[Start of section]
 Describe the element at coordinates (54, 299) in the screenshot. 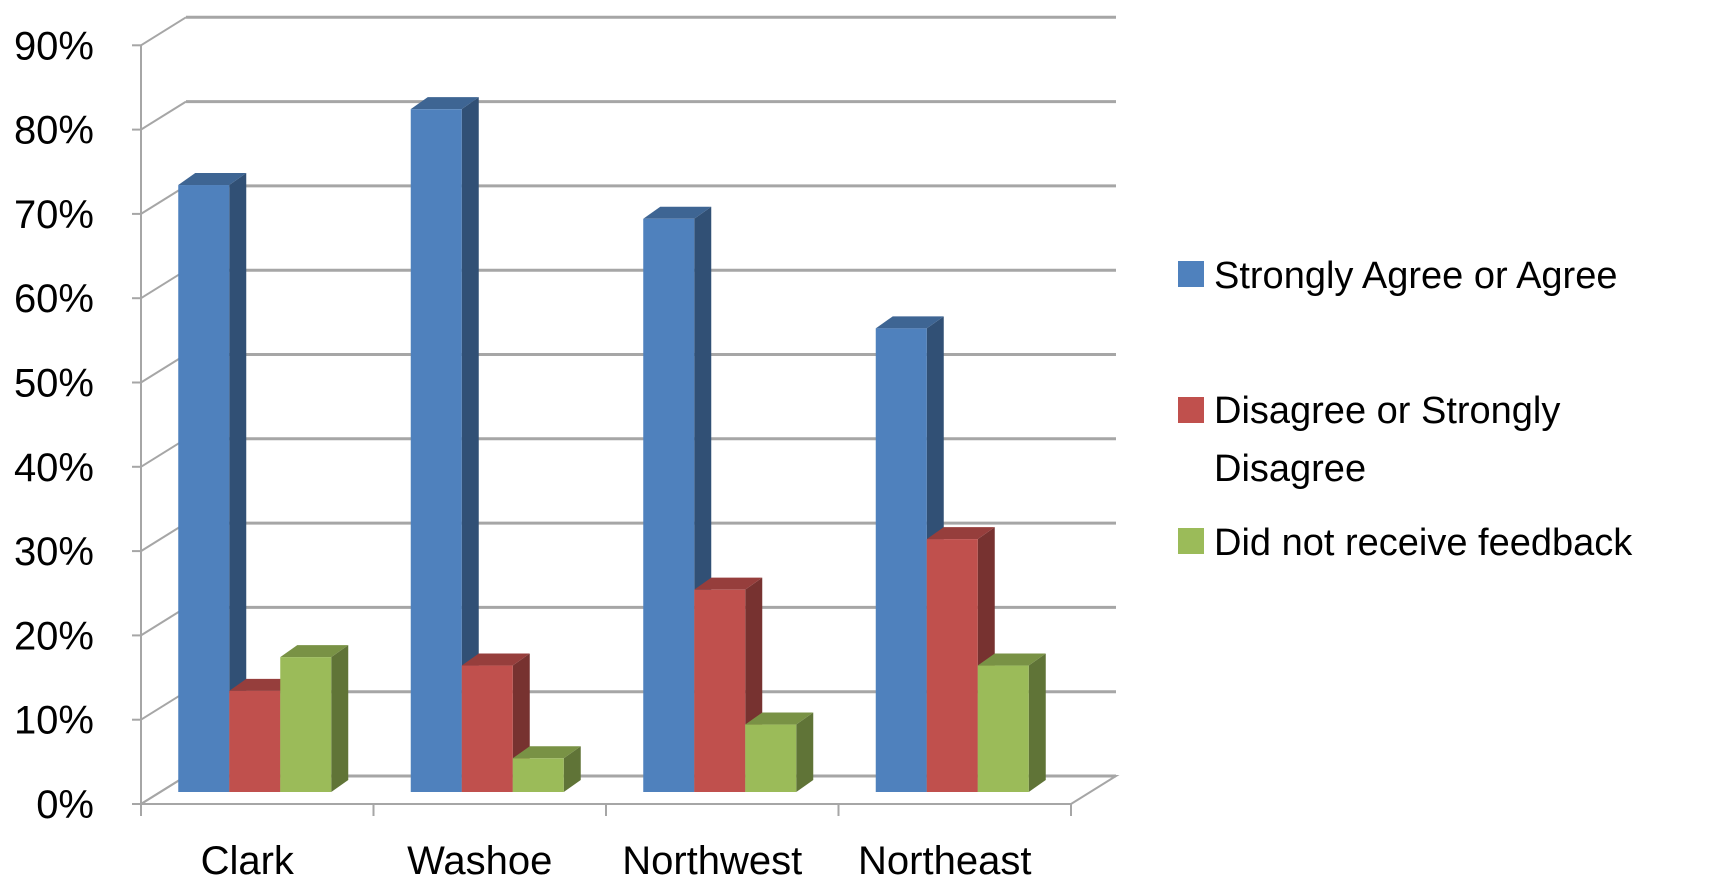

I see `y-tick-label: 60%` at that location.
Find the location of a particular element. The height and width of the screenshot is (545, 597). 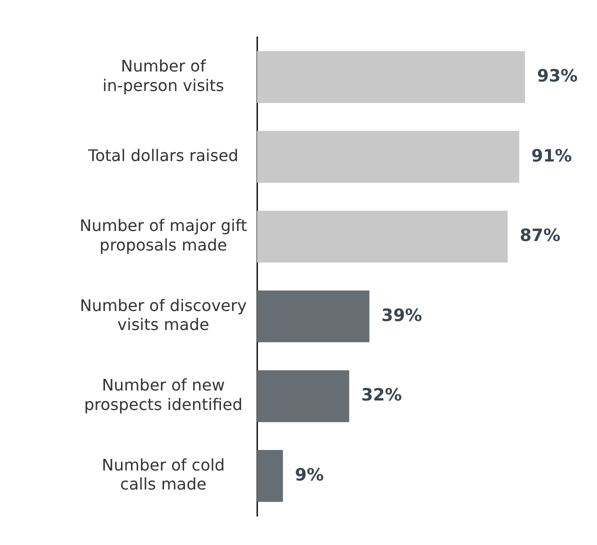

y-tick-label: Number of cold calls made is located at coordinates (164, 474).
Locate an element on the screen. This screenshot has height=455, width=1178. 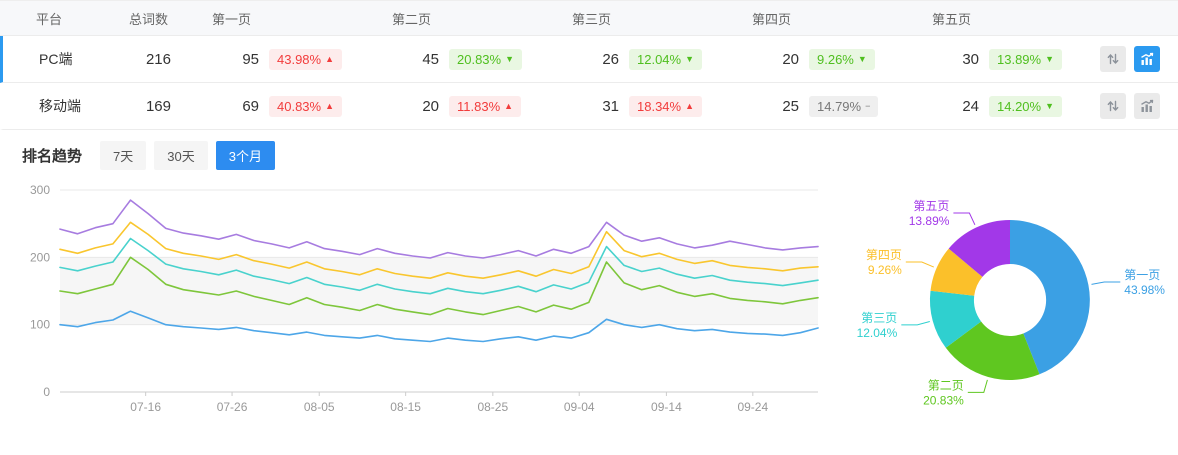
svg-text: 09-24 is located at coordinates (752, 407).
[End of section]
▸ **Exercise**
Reproduce the listing above word for word, leaving out the pictures.

▸ **Exercise answer**
 Describe the element at coordinates (54, 299) in the screenshot. 

I see `y-tick-label: 60%` at that location.
Find the location of a particular element. The height and width of the screenshot is (545, 597). 

y-tick-label: Number of cold calls made is located at coordinates (164, 474).
Locate an element on the screen. This screenshot has height=455, width=1178. 
svg-text: 09-24 is located at coordinates (752, 407).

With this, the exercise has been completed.